• **DATA**:
§ §

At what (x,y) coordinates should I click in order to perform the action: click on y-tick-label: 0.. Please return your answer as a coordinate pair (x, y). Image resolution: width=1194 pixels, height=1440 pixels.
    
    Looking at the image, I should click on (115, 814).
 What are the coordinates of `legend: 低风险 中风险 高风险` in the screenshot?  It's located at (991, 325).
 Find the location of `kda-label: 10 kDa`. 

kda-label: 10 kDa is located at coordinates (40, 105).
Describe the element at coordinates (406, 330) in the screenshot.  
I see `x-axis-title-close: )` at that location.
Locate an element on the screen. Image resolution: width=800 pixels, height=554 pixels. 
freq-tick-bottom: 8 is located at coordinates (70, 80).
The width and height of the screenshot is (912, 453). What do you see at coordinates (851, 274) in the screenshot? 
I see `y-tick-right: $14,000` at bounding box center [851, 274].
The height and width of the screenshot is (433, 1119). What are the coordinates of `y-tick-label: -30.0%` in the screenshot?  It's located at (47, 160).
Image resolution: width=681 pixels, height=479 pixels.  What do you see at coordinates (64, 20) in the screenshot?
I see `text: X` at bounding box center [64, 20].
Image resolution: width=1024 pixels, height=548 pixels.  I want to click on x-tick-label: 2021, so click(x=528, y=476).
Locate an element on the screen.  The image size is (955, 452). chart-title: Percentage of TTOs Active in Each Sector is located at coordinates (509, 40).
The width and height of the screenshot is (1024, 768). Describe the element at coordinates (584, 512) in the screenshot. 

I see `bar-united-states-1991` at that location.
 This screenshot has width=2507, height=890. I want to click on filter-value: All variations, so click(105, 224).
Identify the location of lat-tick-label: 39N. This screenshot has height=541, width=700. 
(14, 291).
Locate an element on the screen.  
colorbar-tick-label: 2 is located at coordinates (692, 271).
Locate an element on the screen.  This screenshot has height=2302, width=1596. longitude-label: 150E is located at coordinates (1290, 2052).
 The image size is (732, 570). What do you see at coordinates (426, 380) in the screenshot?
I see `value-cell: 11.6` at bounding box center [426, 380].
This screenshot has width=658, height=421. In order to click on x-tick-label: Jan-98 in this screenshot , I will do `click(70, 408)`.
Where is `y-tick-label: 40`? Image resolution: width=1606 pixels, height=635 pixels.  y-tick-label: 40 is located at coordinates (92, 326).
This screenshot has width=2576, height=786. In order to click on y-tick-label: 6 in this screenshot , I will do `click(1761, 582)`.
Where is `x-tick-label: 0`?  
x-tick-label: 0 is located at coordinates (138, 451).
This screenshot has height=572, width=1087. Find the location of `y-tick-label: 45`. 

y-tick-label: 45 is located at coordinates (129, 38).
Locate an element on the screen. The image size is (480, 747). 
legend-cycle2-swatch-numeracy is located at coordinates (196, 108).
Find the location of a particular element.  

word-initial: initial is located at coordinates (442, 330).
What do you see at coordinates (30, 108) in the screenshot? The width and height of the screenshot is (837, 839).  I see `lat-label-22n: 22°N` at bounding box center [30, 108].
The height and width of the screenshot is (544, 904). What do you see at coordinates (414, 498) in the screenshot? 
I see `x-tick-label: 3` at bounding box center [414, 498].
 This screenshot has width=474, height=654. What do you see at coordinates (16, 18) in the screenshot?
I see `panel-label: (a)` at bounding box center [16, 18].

§ §

• **TASK TO COMPLETE**: Rewrite all of the items above, replacing every occurrence of "Image resolution" with "Screenshot size" and leaving everything else unchanged.

• **REPLY**:
At what (x,y) coordinates should I click in order to perform the action: click on y-tick-label: 0.. Please return your answer as a coordinate pair (x, y). Screenshot size: width=1194 pixels, height=1440 pixels.
    
    Looking at the image, I should click on (115, 814).
 What are the coordinates of `legend: 低风险 中风险 高风险` in the screenshot?  It's located at (991, 325).
 Find the location of `kda-label: 10 kDa`. 

kda-label: 10 kDa is located at coordinates (40, 105).
Describe the element at coordinates (406, 330) in the screenshot.  
I see `x-axis-title-close: )` at that location.
Locate an element on the screen. Screenshot size: width=800 pixels, height=554 pixels. 
freq-tick-bottom: 8 is located at coordinates (70, 80).
The width and height of the screenshot is (912, 453). What do you see at coordinates (851, 274) in the screenshot? 
I see `y-tick-right: $14,000` at bounding box center [851, 274].
The height and width of the screenshot is (433, 1119). What are the coordinates of `y-tick-label: -30.0%` in the screenshot?  It's located at (47, 160).
Screenshot size: width=681 pixels, height=479 pixels.  What do you see at coordinates (64, 20) in the screenshot?
I see `text: X` at bounding box center [64, 20].
Screenshot size: width=1024 pixels, height=548 pixels.  I want to click on x-tick-label: 2021, so click(x=528, y=476).
Locate an element on the screen.  The image size is (955, 452). chart-title: Percentage of TTOs Active in Each Sector is located at coordinates (509, 40).
The width and height of the screenshot is (1024, 768). Describe the element at coordinates (584, 512) in the screenshot. 

I see `bar-united-states-1991` at that location.
 This screenshot has width=2507, height=890. I want to click on filter-value: All variations, so click(105, 224).
Identify the location of lat-tick-label: 39N. This screenshot has height=541, width=700. 
(14, 291).
Locate an element on the screen.  
colorbar-tick-label: 2 is located at coordinates (692, 271).
Locate an element on the screen.  This screenshot has height=2302, width=1596. longitude-label: 150E is located at coordinates (1290, 2052).
 The image size is (732, 570). What do you see at coordinates (426, 380) in the screenshot?
I see `value-cell: 11.6` at bounding box center [426, 380].
This screenshot has width=658, height=421. In order to click on x-tick-label: Jan-98 in this screenshot , I will do `click(70, 408)`.
Where is `y-tick-label: 40`? Screenshot size: width=1606 pixels, height=635 pixels.  y-tick-label: 40 is located at coordinates (92, 326).
This screenshot has width=2576, height=786. In order to click on y-tick-label: 6 in this screenshot , I will do `click(1761, 582)`.
Where is `x-tick-label: 0`?  
x-tick-label: 0 is located at coordinates (138, 451).
This screenshot has height=572, width=1087. Find the location of `y-tick-label: 45`. 

y-tick-label: 45 is located at coordinates (129, 38).
Locate an element on the screen. The image size is (480, 747). 
legend-cycle2-swatch-numeracy is located at coordinates (196, 108).
Find the location of a particular element.  

word-initial: initial is located at coordinates (442, 330).
What do you see at coordinates (30, 108) in the screenshot? The width and height of the screenshot is (837, 839).  I see `lat-label-22n: 22°N` at bounding box center [30, 108].
The height and width of the screenshot is (544, 904). What do you see at coordinates (414, 498) in the screenshot? 
I see `x-tick-label: 3` at bounding box center [414, 498].
 This screenshot has width=474, height=654. What do you see at coordinates (16, 18) in the screenshot?
I see `panel-label: (a)` at bounding box center [16, 18].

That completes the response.